The culture of wealth is a phenomenon distinctly documented by acclaimed photographer and filmmaker Lauren Greenfield in her new documentary, Generation Wealth. The latest of Greenfield's films on the not-so-subtleties of consumerism sheds light on beauty, gender, aging, and the commodification of appearance.
For the past 25 years, Greenfield, the creative mind behind documentaries such as The Queen of Versailles, Thin, kids+money, and the revealing Always campaign #likeagirl, has been traveling the world observing people and their lives only to realize that much of her work pointed to this singular theme. Greenfield's life's work comes together in a laser locked investigation into the conscious and subconscious behaviors that has infiltrated the American Dream, and grown into something much more incendiary and corrupt. She documents how the pursuit of happiness has become synonymous with the pursuit of excess, and money has become inextricable from morality.

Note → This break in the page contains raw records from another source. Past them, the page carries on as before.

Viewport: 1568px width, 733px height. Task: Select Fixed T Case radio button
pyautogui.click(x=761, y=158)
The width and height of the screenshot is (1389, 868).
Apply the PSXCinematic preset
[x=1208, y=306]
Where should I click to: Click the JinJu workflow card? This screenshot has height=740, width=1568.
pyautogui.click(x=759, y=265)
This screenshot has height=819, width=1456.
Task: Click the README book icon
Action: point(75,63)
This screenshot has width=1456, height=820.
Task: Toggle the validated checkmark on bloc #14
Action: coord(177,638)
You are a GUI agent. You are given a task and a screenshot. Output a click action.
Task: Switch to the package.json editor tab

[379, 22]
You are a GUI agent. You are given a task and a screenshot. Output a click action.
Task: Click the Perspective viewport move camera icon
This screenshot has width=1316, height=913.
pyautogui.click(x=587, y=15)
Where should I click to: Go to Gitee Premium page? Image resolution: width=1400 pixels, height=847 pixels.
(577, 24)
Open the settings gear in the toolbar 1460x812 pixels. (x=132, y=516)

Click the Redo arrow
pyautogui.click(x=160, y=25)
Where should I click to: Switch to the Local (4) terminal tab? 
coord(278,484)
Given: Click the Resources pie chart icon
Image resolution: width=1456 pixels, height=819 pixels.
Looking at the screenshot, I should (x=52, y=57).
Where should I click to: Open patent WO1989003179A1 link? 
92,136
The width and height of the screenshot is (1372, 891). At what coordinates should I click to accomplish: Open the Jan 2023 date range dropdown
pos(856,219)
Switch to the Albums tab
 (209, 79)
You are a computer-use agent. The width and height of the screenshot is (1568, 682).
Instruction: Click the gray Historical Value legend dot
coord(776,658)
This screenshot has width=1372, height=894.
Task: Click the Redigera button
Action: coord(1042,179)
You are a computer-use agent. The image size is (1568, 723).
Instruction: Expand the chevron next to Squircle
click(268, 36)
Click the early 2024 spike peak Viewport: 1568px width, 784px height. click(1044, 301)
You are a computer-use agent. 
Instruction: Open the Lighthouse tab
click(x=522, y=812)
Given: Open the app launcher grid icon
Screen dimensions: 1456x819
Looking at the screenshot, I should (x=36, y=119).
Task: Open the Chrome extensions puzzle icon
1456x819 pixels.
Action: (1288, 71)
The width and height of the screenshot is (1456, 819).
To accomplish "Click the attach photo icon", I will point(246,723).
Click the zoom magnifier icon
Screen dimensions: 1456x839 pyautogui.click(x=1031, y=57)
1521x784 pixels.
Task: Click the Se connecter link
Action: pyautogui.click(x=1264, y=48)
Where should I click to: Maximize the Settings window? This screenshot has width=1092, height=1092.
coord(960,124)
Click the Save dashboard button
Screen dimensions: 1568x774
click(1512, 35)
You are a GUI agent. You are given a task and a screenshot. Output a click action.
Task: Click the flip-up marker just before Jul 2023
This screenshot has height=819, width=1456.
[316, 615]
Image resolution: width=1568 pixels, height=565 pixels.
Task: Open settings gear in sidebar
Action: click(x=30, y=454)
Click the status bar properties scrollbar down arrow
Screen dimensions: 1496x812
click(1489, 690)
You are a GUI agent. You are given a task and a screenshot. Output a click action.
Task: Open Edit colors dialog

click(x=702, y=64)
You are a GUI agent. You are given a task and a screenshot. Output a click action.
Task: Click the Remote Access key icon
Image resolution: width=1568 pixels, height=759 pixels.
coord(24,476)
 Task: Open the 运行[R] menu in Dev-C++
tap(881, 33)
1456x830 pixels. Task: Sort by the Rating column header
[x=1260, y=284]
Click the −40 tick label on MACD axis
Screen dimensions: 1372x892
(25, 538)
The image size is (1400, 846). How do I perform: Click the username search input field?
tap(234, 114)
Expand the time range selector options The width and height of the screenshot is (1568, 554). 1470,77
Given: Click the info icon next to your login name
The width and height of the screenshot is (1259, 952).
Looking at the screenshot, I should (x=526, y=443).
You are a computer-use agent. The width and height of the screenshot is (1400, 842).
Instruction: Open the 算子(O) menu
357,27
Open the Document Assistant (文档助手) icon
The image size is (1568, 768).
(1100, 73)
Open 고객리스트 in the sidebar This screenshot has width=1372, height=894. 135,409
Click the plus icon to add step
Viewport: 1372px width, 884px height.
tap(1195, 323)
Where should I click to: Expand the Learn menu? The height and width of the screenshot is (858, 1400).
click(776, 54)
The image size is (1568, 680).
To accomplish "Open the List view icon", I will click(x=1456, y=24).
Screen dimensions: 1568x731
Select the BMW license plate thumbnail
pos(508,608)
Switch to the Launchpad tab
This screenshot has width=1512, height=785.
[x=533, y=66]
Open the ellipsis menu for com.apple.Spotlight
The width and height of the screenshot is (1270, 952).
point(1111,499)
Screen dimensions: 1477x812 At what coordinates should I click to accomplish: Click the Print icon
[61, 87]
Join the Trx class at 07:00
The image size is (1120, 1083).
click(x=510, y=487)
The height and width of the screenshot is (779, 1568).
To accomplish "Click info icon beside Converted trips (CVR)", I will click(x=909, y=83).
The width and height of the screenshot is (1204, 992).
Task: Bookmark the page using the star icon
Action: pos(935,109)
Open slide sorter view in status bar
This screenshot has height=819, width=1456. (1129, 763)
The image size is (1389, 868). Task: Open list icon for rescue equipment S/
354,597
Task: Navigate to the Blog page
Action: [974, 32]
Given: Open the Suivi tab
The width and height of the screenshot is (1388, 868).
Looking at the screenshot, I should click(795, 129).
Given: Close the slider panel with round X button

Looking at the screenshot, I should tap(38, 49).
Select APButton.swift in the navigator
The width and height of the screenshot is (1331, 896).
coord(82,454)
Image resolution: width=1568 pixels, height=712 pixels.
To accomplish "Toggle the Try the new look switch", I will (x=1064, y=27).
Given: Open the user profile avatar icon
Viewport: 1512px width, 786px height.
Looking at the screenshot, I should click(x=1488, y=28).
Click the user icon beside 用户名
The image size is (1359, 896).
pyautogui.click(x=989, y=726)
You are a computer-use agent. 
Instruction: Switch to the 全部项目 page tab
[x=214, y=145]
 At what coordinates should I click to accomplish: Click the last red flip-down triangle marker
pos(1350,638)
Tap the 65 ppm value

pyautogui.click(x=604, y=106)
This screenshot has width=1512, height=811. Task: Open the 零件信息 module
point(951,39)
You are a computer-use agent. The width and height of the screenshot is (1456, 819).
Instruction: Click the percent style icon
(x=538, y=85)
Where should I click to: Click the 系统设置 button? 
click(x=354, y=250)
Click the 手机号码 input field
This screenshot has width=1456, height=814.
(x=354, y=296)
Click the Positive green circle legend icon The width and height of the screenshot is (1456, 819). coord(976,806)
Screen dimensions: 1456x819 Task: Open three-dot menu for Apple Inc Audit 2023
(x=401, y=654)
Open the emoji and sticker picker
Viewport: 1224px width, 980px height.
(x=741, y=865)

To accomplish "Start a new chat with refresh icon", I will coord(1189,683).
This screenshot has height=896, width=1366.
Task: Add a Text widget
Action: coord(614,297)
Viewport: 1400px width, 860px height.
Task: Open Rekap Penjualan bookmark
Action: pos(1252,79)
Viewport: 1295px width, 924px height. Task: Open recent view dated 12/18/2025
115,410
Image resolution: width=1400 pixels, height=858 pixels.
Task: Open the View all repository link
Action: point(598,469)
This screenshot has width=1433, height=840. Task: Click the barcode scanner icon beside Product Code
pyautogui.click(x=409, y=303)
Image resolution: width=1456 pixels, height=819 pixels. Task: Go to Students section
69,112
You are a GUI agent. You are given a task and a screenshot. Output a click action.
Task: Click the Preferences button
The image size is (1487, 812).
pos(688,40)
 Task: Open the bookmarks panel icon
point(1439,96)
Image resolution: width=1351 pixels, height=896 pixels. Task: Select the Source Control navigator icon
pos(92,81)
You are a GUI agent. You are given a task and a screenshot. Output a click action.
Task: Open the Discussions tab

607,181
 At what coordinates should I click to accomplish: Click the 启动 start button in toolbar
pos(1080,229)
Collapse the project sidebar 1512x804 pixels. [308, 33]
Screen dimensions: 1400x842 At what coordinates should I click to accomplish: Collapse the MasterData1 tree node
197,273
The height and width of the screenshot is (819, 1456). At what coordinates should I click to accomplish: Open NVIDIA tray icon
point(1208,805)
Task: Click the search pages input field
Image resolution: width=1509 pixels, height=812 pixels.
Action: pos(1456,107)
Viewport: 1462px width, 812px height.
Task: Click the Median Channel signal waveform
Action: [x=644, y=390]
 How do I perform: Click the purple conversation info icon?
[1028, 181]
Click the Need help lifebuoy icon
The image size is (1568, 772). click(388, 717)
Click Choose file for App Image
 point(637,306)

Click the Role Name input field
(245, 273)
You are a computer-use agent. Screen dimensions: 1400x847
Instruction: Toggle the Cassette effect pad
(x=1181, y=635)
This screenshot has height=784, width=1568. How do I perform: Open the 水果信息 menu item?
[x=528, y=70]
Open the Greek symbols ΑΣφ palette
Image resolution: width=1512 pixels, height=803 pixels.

Generation Wealth is an overdue cautionary tale. Most importantly, Greenfield's documentary doesn't just point a camera at the problem, but it strives to understand the human costs of capitalism, narcissism, and greed in a way that is disarmingly personal and exposing. In the exclusive clip above, we get a glimpse of a finishing school for women in China that teaches them everything from proper hat etiquette to how to cut an orange.
Generation Wealth is in theaters nationwide on July 20, 2018.